Most leaders (or at least those who are mainly speaking up) argue that children are just looking for time off school and that they are wasting their educations, for example, Scott Morrison (the Australian PM) who said, "What we want is more learning in schools and less activism in schools". But young people ignored the discouragement, persisted and responded by striking during half-term too, as planned.
The events held during the strikes also include people learning about climate change with statistics and facts being read out at various points at many, if not all, of the main strikes.

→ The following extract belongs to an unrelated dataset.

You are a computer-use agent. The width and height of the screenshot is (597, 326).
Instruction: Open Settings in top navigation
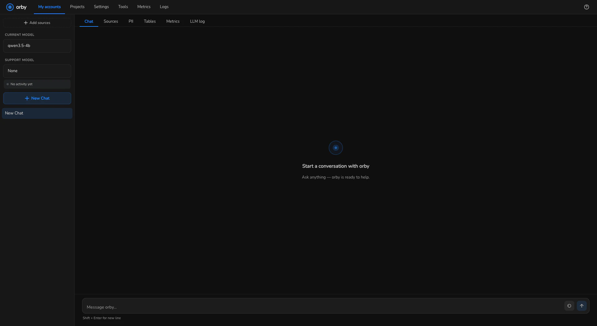(101, 7)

I do understand that strikes from school seem a little 'over-the-top' to some. However, drastic times call for drastic measures and, really, they are simply peaceful protests which are not causing anyone any harm.
Why Are We Striking?
A lot of the time it feels to us people under the age of eighteen that the only time the government, and people over the age of eighteen in other positions of power, will listen is when we don't do as we're told.
And for anyone who holds the view that it is wasting education, it is only one day a month off school as opposed to the years we could save if we manage to slow our effects on climate change.
What holds more weight in your mind?
To us, it's the only chance, and way, people under the age of eighteen have to influence what happens to our futures. We deserve to have a say.
What Have I Done?
I have been to one strike but, unfortunately, I couldn't make it to any of the others.
Last month, I did a litter pick with my school's eco-group on the field during lunch. It wasn't a strike as such since we didn't leave the campus and it was in our own time, but we did collect a lot of rubbish and we even had posters and chanted. We attracted the attention of some students on the field and gathered a few extra pairs of hands along the way, if only for a few minutes.
It was very much a direct action rather than a political one. It's debatable whether that counts as a strike or not since it is helping the environment but wasn’t causing disruption.
It was still positive, useful action though and although every little helps, just litter-picking is not the solution; what we really need is for the people in power to help lower CO2 emissions. After all, there's only so much rubbish we can clean up before most of it ends up back in the sea.
That's all for now but if you look hard enough, I'm sure you'll see me on the 28th of June waving a banner at Newcastle for this month's theme of votes at sixteen.
A bit about Liza
My name is Liza Pink Dangerfield, I am 15 and I go to QEGS, Penrith. I have always been interested in what is going on in the world and I love to contribute to any cause I see as positive.
I currently live in Cumbria but when I was younger I lived in Singapore. I loved it there and my parents and I immersed ourselves in the culture so I now know quite a lot about it after spending my young childhood with people who were born there, attending traditional festivals and eating Eastern foods like kaya (which I miss a lot). I also attended Armathwaite Primary School and had a fantastic start to my education there.
I now go to Youth Council, which is held once a month, and I hope to run for the Youth Parliament representative for my area. In school I also go to an eco-group run by a 6th-former at lunch time once a week and I chose French and German as two of my choices for GCSE subjects. I volunteer at a low/no-plastic, not-for-profit shop in Penrith called Another Weigh after school or at the weekends.